Lorsque le jeune souverain partit à son tour pour Versailles deux ans plus tard, l'édifice fut destiné à l'éducation hippique de jeunes gentilshommes qui y apprenaient aussi la danse, l'escrime, le dessin et les mathématiques[19],[c 2]. Il fut aussi utilisé comme garde-meuble dans lequel on entreposa corbillards et autres voitures de deuil[a 1],[20],[21].
Le manège fut, en 1743, abandonné par le Grand écuyer de France, Charles de Lorraine-Armagnac, à un écuyer ordinaire du roi, François Robichon de La Guérinière, qui y exploita une académie équestre de renom après avoir fait quelques aménagements pour le logement et le service et ajouté quelques constructions dont une écurie de 50 chevaux. Il passa de main en main, moyennant un droit de reprise fixé à 80 000 livres, reposant sur ces ajouts divers qui finissaient par constituer une sorte de propriété privée sur ce qui n’avait jamais cessé d’être, de fait, une propriété de la Couronne de France[b 2],[a 2],[22].
C’est à ce titre qu’il fut récupéré, à Jean-Baptiste de Grimoult de Villemotte, par l’Assemblée nationale, qui l’expulsa sans indemnités malgré ses vives protestations et la présentation des justificatifs des frais engagés lorsqu’il avait pris possession des lieux[b 2],[23],[24]. Ce dernier dirigeait l’Académie depuis 1777 avec son frère cadet Henri-Charles. Elle comptait alors une quarantaine d'élèves dont la moitié de pensionnaires[25]. Anne-Antoine Robichon de La Guérinière avait repris la succession à la mort de son père en 1751 en subordination de son beau-frère, François-Ignace de Croissy qui n’avait pas les capacités nécessaires pour remplacer son maître[26]. Lorsque ce dernier partit à l’étranger en 1758, il laissa le manège périclitant au chevalier Jacques-Philippe Dugard, descendant d’une longue lignée d’écuyers du Roi, qui dirigeait déjà celui de la rue de l’Université[27],[a 2], et qui, en 1767, céda l’Académie à son neveu Louis Dugard.

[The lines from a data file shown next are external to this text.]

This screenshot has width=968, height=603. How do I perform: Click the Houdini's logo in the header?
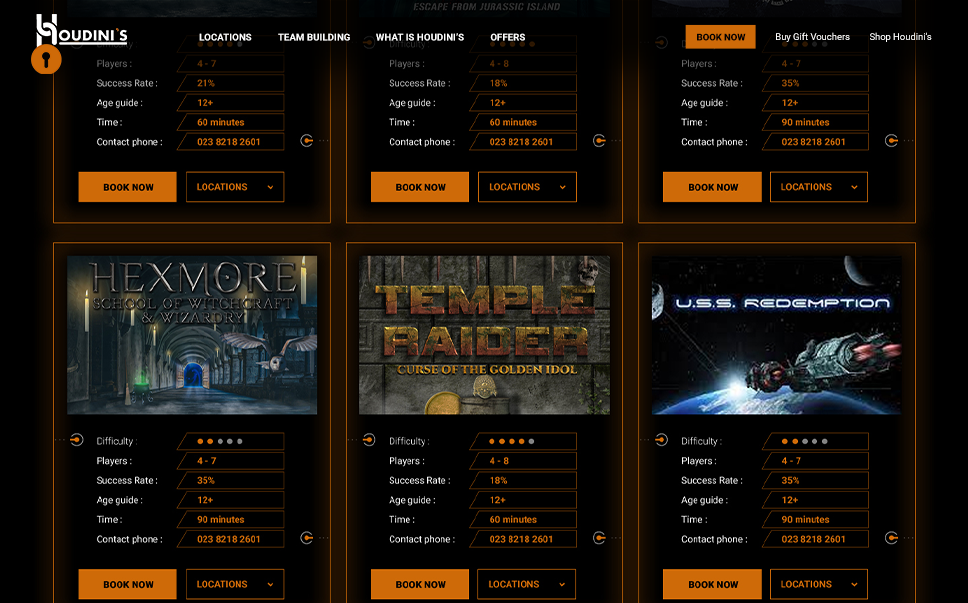tap(82, 33)
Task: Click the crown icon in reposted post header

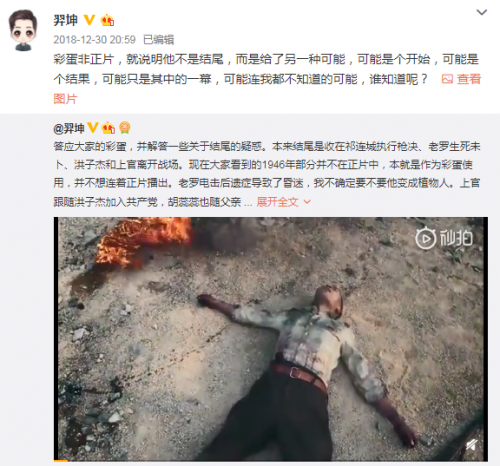Action: tap(108, 128)
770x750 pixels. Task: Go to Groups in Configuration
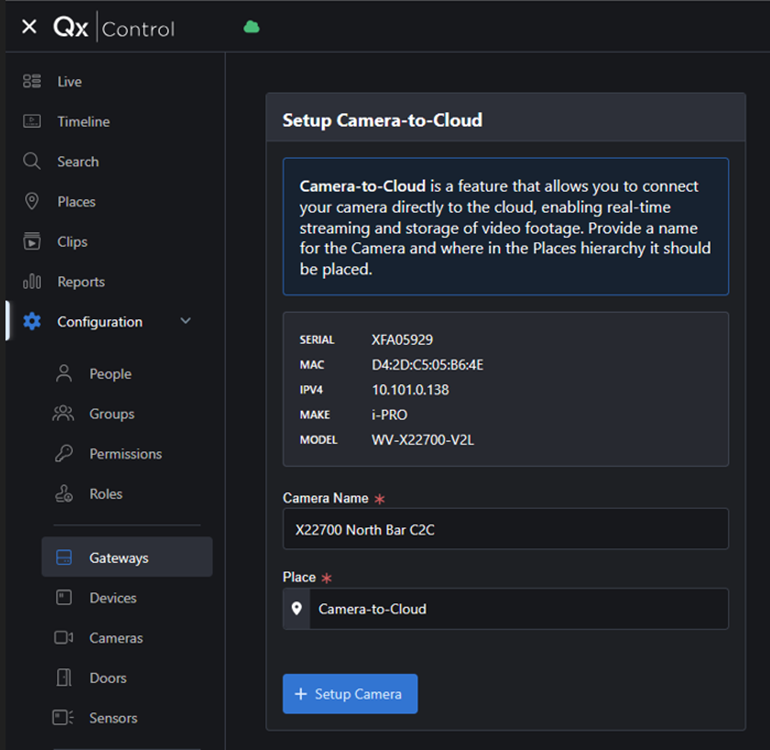[x=111, y=413]
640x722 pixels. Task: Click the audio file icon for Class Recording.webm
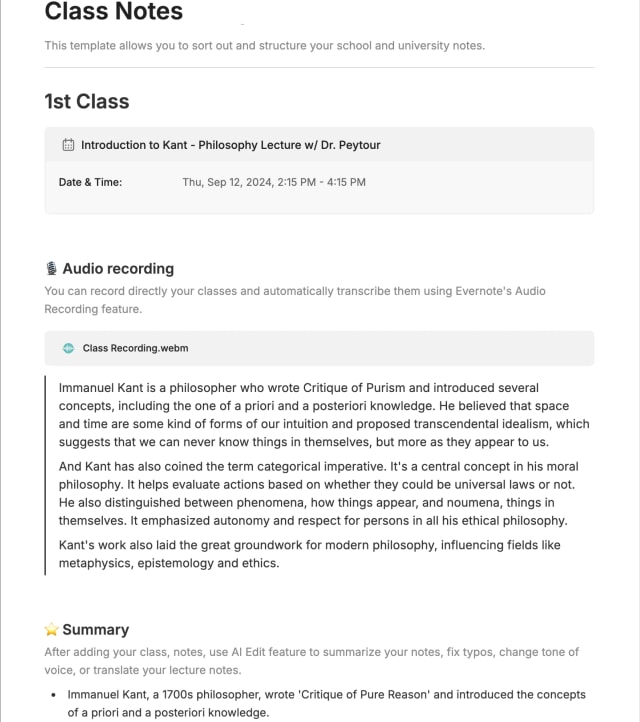pos(68,348)
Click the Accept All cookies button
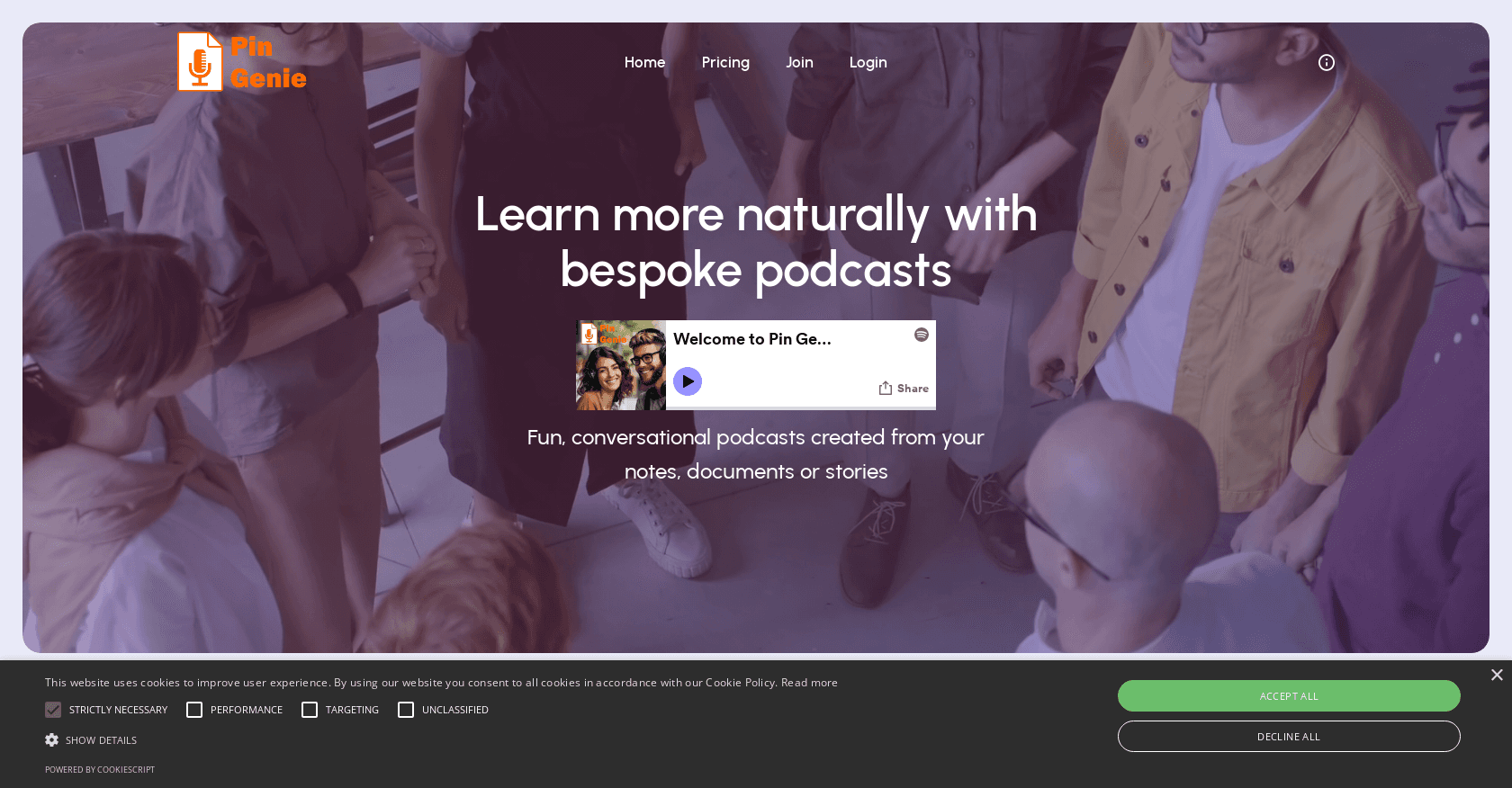This screenshot has width=1512, height=788. point(1289,696)
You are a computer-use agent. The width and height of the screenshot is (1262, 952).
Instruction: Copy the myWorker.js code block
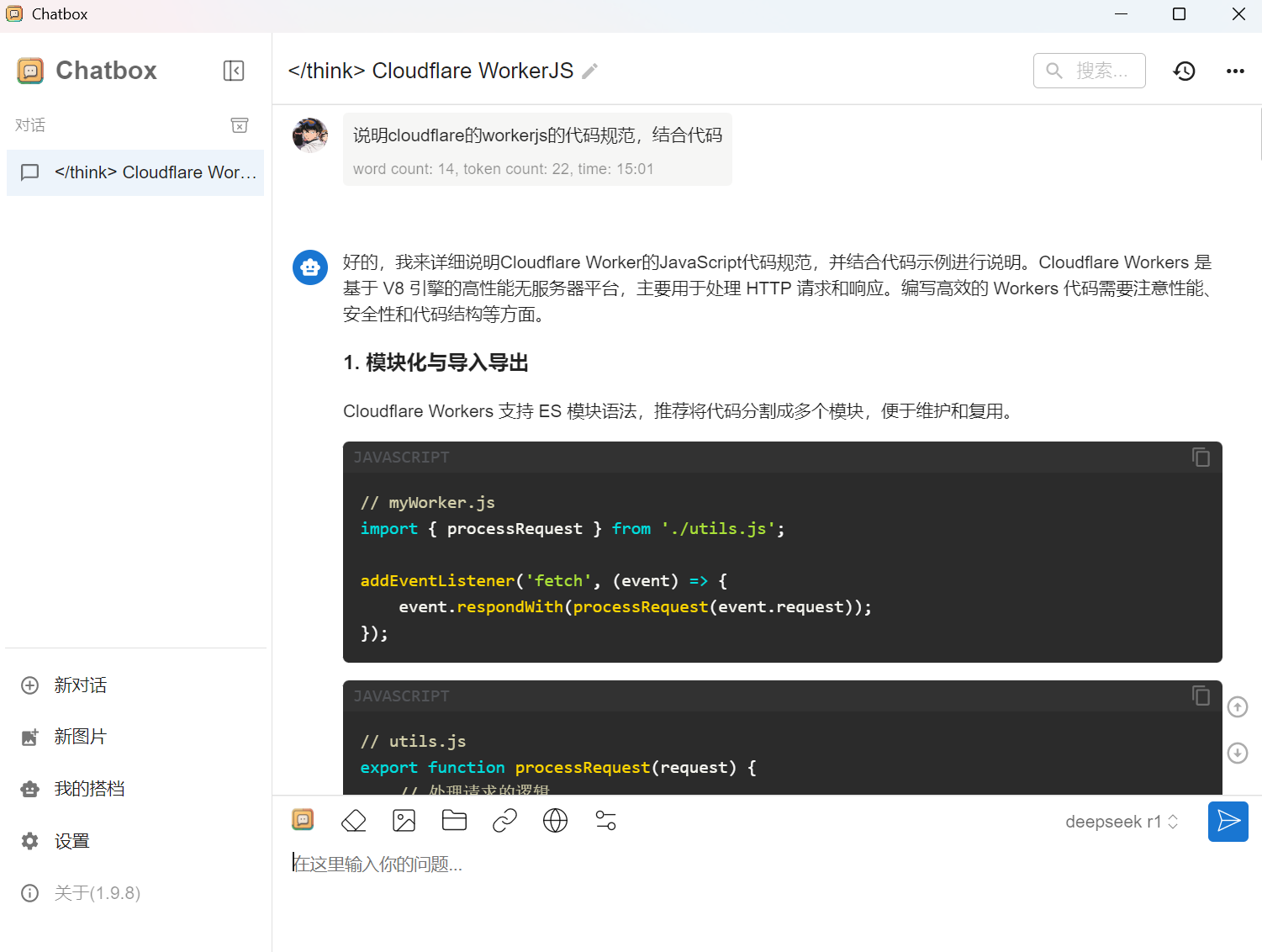[x=1201, y=457]
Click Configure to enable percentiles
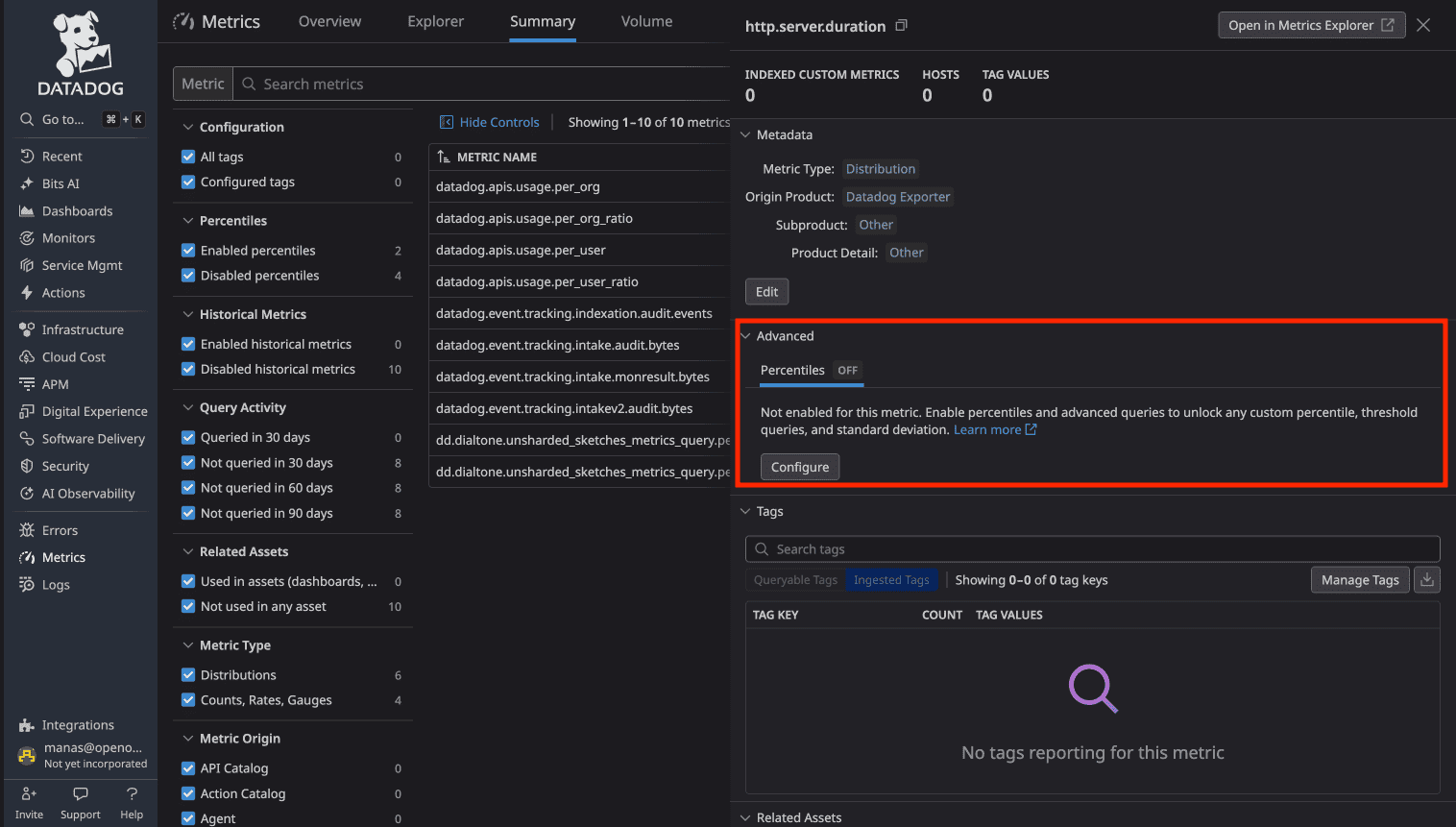 click(799, 466)
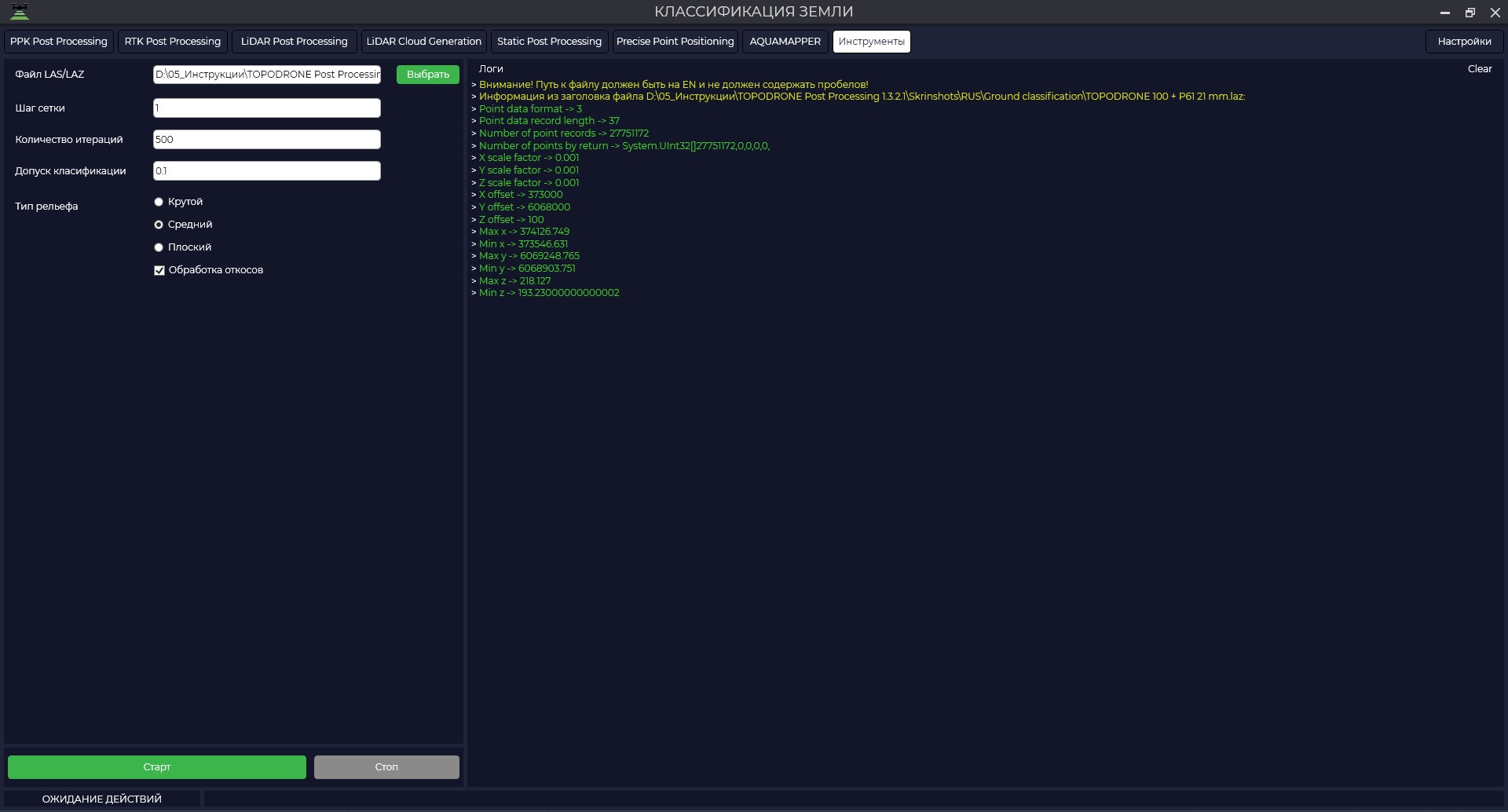
Task: Select the Плоский terrain type
Action: 159,247
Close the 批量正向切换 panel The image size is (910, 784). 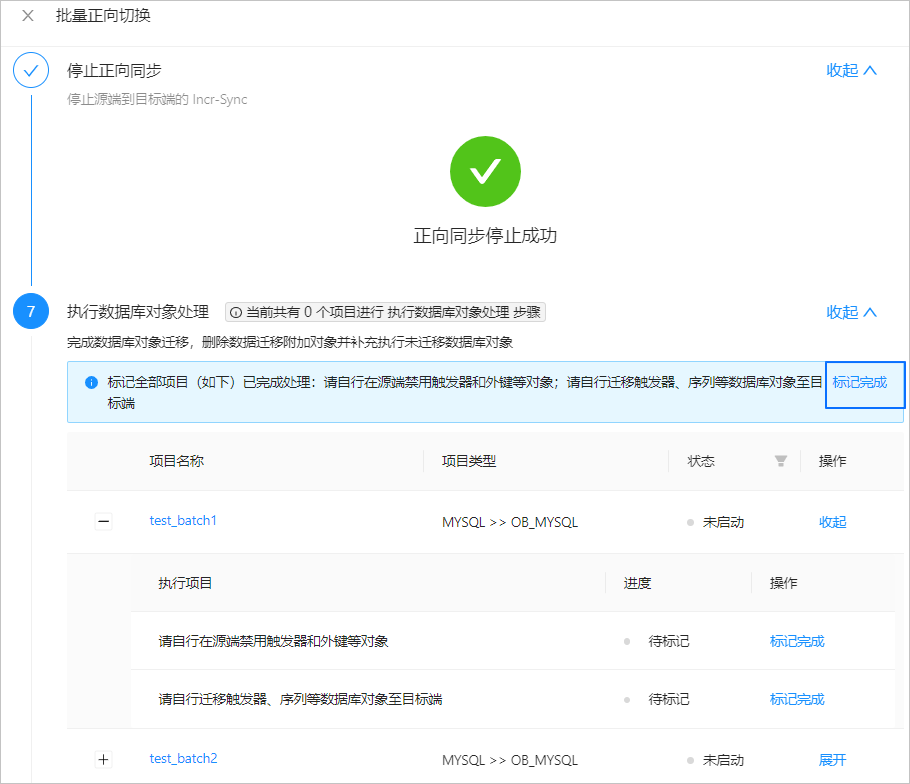(x=27, y=16)
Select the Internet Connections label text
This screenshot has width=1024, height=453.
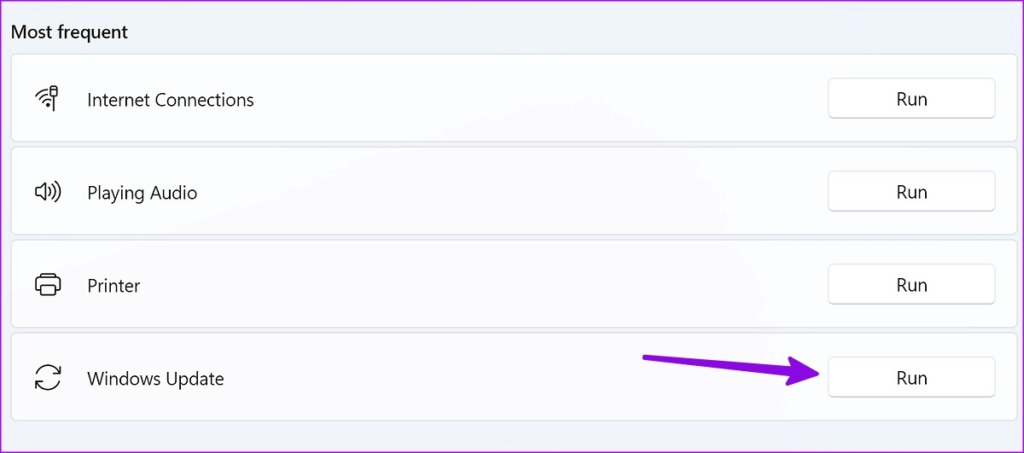170,100
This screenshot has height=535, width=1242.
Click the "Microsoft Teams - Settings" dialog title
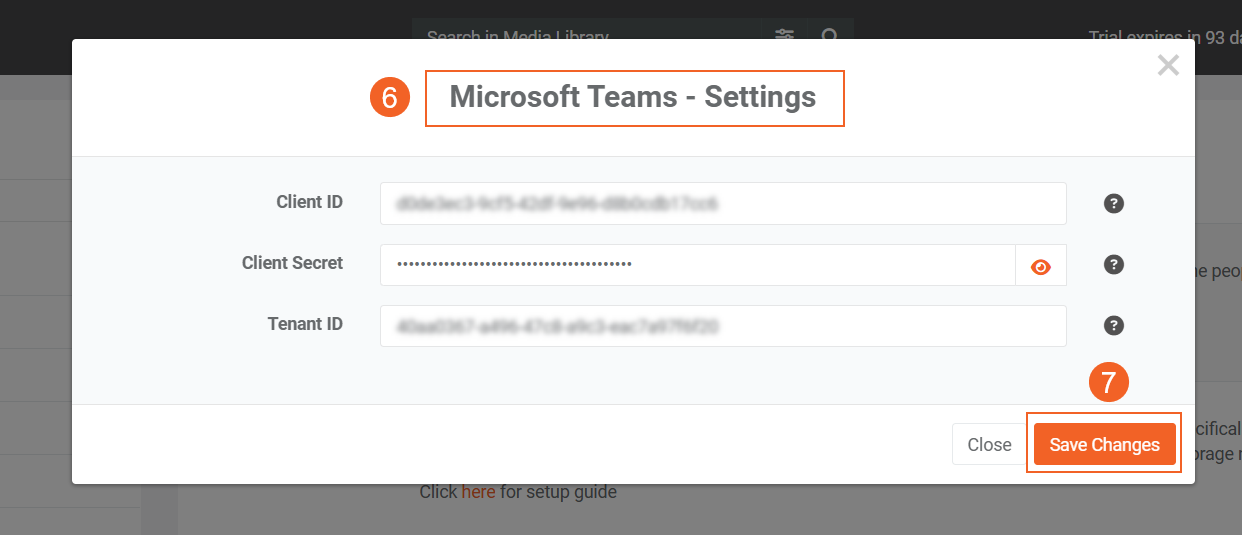click(x=633, y=97)
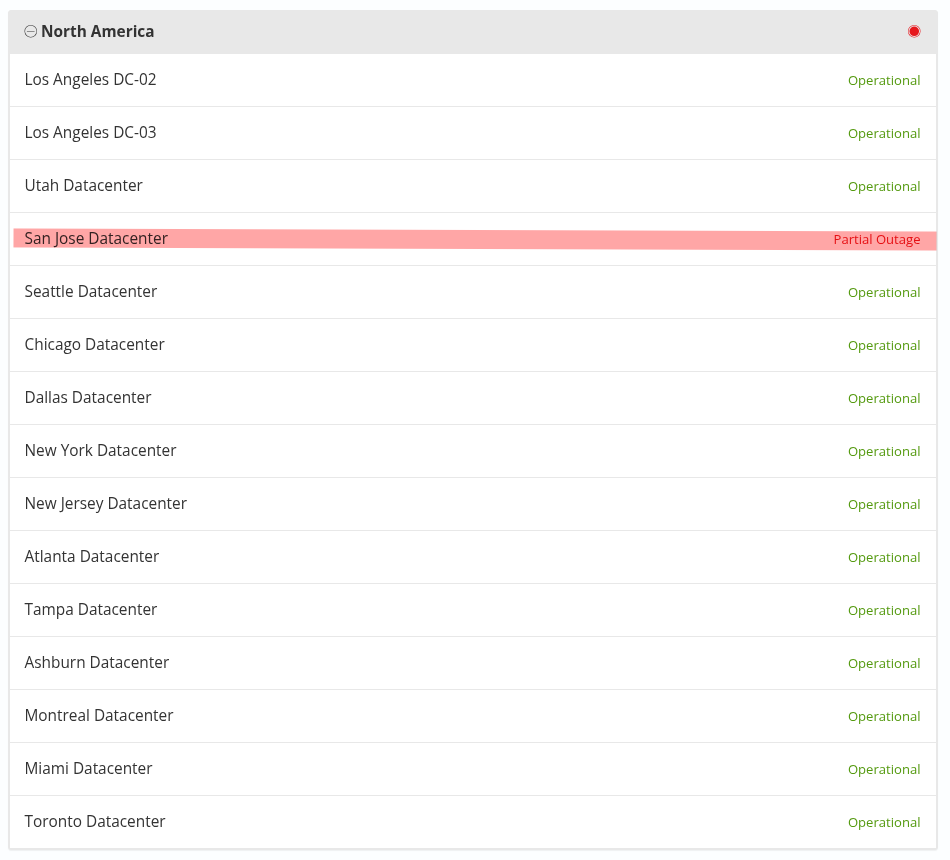
Task: Click the North America header title
Action: click(x=98, y=32)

Avant l'installation de l'assemblée nationale
Les 5 et 6 octobre 1789, des milliers de femmes parisiennes marchèrent sur Versailles et envahirent le château. Le Roi et sa famille n'eurent pas d'autre choix que de se soumettre à l'injonction de la foule et durent immédiatement s'installer à Paris, au Palais des Tuileries[28]. L'Assemblée nationale siégeant à Versailles se déclara inséparable du Roi, encore dépositaire du pouvoir légitime[note 2], et décréta le principe de son transfert à Paris « au plus près de sa personne ».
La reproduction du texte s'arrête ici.